I just spent Memorial Day weekend raking the leaves that are falling from the large maple tree in my backyard. It's a green blizzard out there! You may wonder, as anyone would, why the leaves are falling in Spring instead of Fall (actually, they also fall in Fall, so I get to rake twice a year). Is the tree sick, or dying? I wondered the same thing myself when it first started happening a few years ago. I searched the leaves for any sign of disease, but there was nothing--the leaf-stems were just neatly cut. Spotting a few aphids, I had the tree sprayed...but the leaves still fell. Finally I went on the Internet and found the cause: a wily creature called a petiole borer. This is a species of wasp that plants its eggs in the leaf-stems (or "petioles") of maple trees, so that the larvae chew through the stem. The leaves drop first, then later the grubs, which burrow under the soil and emerge the following Spring as tiny wasps. The Circle of Life! Apparently this seasonal infestation is not all that harmful to the tree, which grows back most of its leaves over the summer.
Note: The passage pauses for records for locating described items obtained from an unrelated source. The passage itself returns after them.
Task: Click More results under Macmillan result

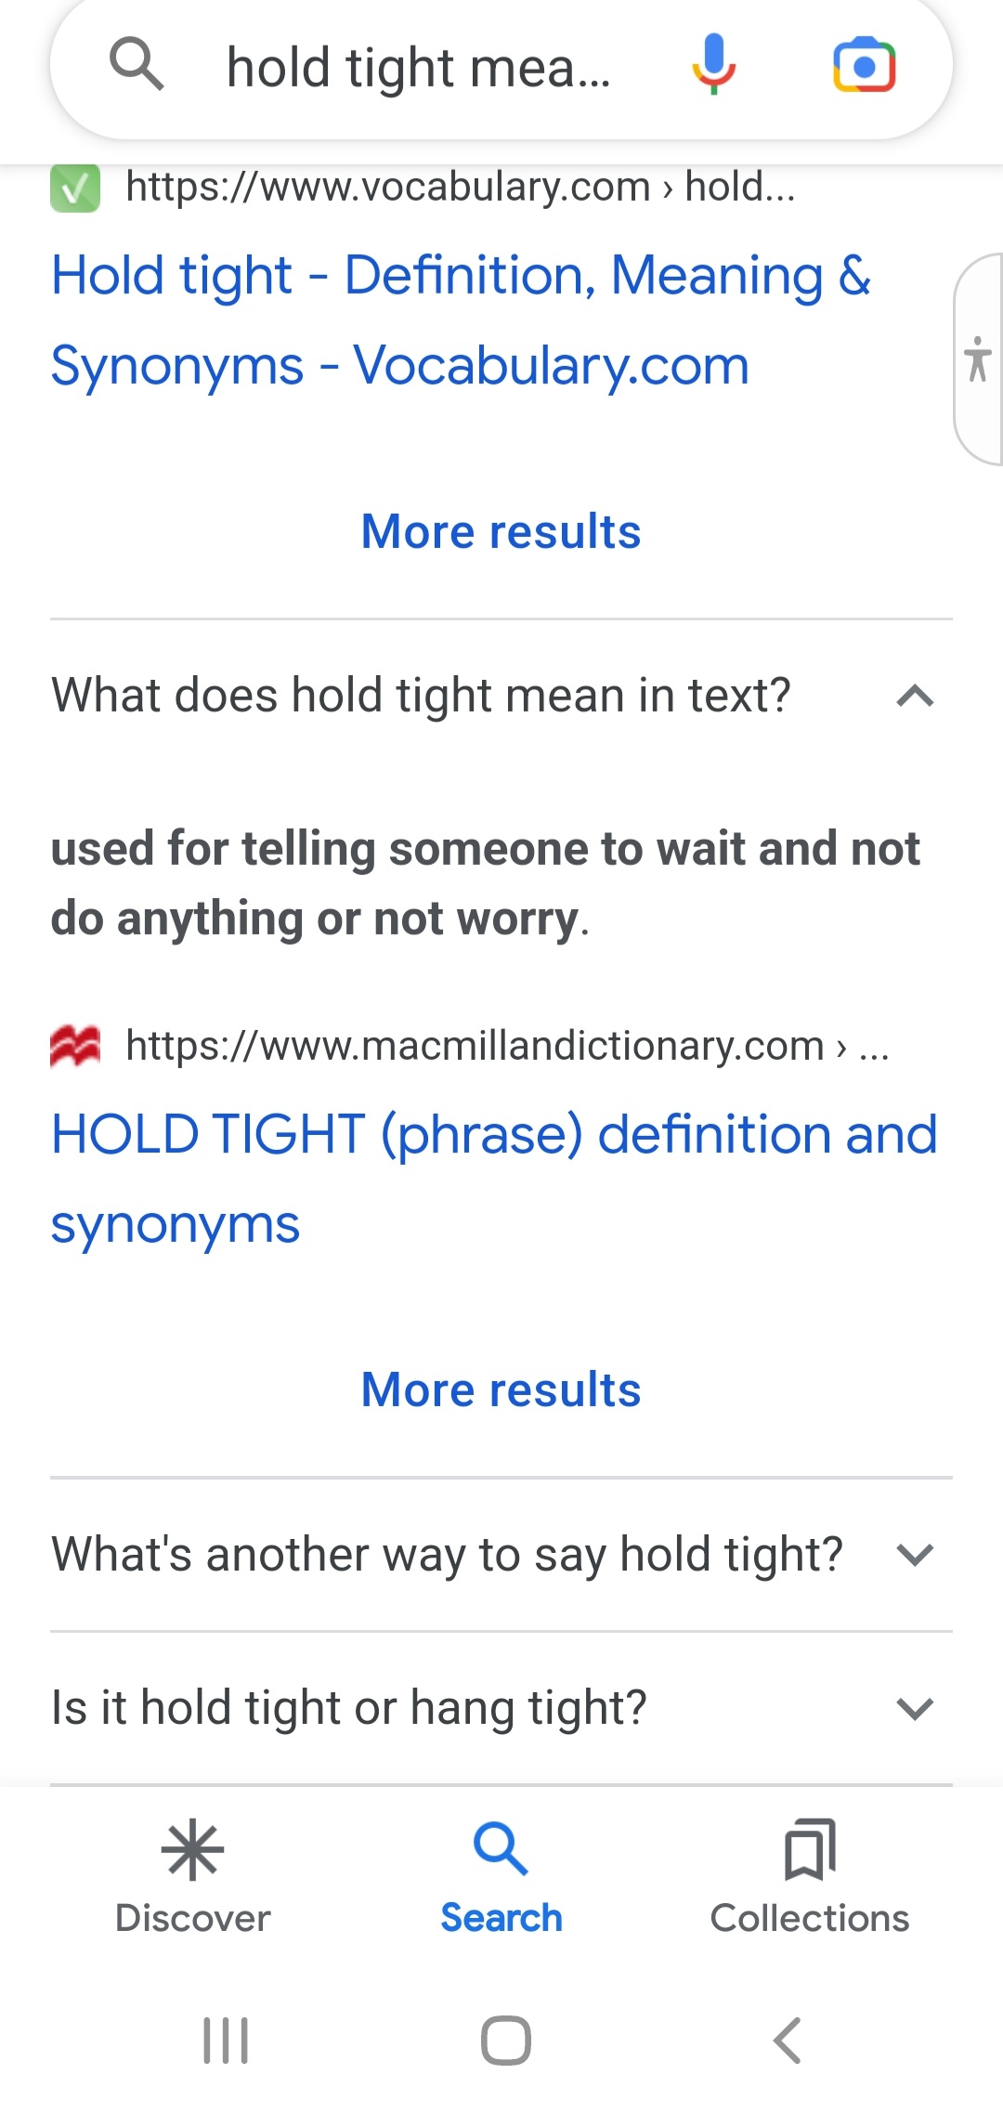Action: click(x=502, y=1390)
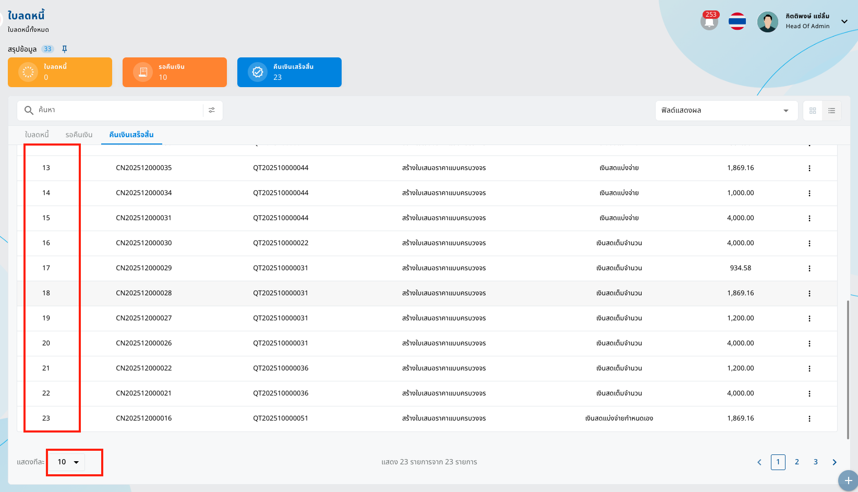Switch to grid view layout
Screen dimensions: 858x492
(x=813, y=111)
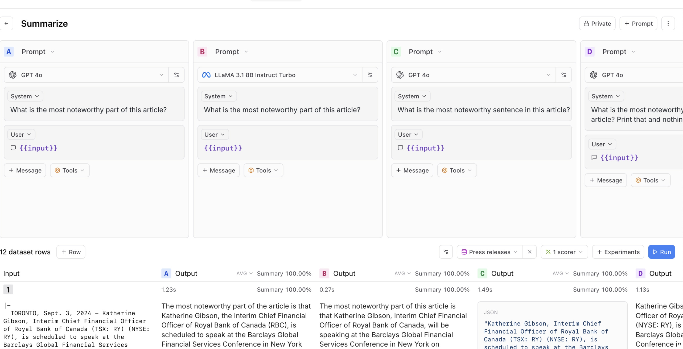Add a new dataset Row
683x349 pixels.
click(71, 252)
Lucky me, because there seems to be little in the way of pest control--like Steven Segal, petiole borers are hard to kill.

And while I'm boring you with my petty gripes, why is it I don't have any friends who like to fish? I like to fish. As a kid growing up in California I spent my summers fishing almost every day, digging my own bait or buying live anchovies on the Belmont Pier, but somehow I never made any friends who were equally into fishing--I couldn't even get my own son into it! It's a cruel sport, they say, and I have to admit it is an awful thing to do to a living creature (yet no more horrible than the fate of all our meat). So I rarely fish anymore, or if I do I fish alone.